"Tariff Call Centres": US Conservatives Lash Out at India Over Visas, Immigration, and Trade


New Delhi: A new front has opened in the US-India relationship, not in boardrooms or diplomatic corridors, but across American conservative media and social platforms. Prominent right-wing commentators, many with millions of followers, have unleashed a campaign targeting Indian workers, students, and outsourcing industries, accusing them of displacing American jobs while simultaneously benefitting from US opportunities.

Fox News host Laura Ingraham set the tone with a sharp post on X: “Don’t forget that any trade deal with India will require us to give them more visas. I’d rather not pay them in visas and trade deficits. Let Modi see what terms he can get from Xi instead.” Her warning, aimed at linking immigration to trade disputes, quickly gained traction in conservative circles.

Donald Trump ally and Turning Point USA founder Charlie Kirk echoed her remarks with even harsher rhetoric. “America does not need more visas for people from India. Perhaps no form of legal immigration has so displaced American workers as those from India. Enough already. We’re full. Let’s finally put our own people first,” he declared, reinforcing the argument that Indian migration is a threat to US workers.

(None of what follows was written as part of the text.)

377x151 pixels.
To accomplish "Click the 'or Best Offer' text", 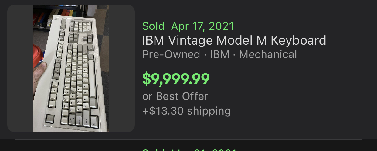I will (x=175, y=96).
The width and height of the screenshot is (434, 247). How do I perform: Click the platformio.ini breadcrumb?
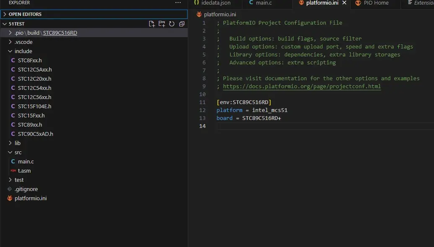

Adding fuel to the fire, far-right influencer Jack Posobiec called for punitive economic action. In two separate posts, he demanded “100% tariffs on all foreign call centers and remote workers,” framing Indian outsourcing as an attack on American livelihoods.

The wave of commentary comes at a politically sensitive moment. In 2024, Indian Americans traditionally loyal to the Democratic Party shifted significantly toward Republicans, frustrated by progressive overreach. That support, however, now appears to be fraying.

Several Indian-American conservatives expressed alarm at the rhetoric. One social media user, who had voted Republican for the first time last year, wrote: “I know so many Indian-American voters who went GOP in 2024, only to regret it just months later seeing this rhetoric. Limit visas, fine. But this is blatant racism.”

Others, including journalist Billy Binion, called out the hypocrisy. “Call this what it is: entitlement. Some conservatives don’t want competition from hardworking immigrants who outwork and outperform them. And here I thought progressives were the ones against merit.”

The online backlash coincides with policy decisions that have already strained ties. President Donald Trump’s administration has doubled tariffs on Indian goods to 50 per cent surpassing even the 30 per cent levies imposed on China. At the same time, Washington has revoked thousands of student visas for Indians while maintaining pathways for over 600,000 Chinese students, a contrast critics say exposes double standards.

The stakes are high. Indians account for nearly three-quarters of H-1B visa holders and form the backbone of the US tech industry, holding senior positions in companies like Google, Microsoft, and Amazon. Over 200,000 Indian students study in the United States, generating billions for American universities and local economies. Curtailing these flows, experts warn, could undercut US competitiveness in fields like artificial intelligence, biotechnology, and clean energy areas where India has become a vital partner.

Indian-American Congressman Ro Khanna sharply criticised the Trump administration’s approach. “We can’t allow the ego of Donald Trump to destroy a strategic relationship with India, one that is central to ensuring America leads, not China,” he said.

For its part, New Delhi has pushed back, calling the tariffs “unfair and unjustified” while defending its energy imports from Russia as a matter of national interest. India has stressed that its partnership with the US is too valuable to be reduced to immigration quotas and tariff battles.

Yet the rhetoric from US conservative voices suggests a shift that goes beyond trade numbers. What began as an economic dispute is now veering into cultural and racial territory threatening to erode a partnership that has been carefully built over decades by leaders across party lines.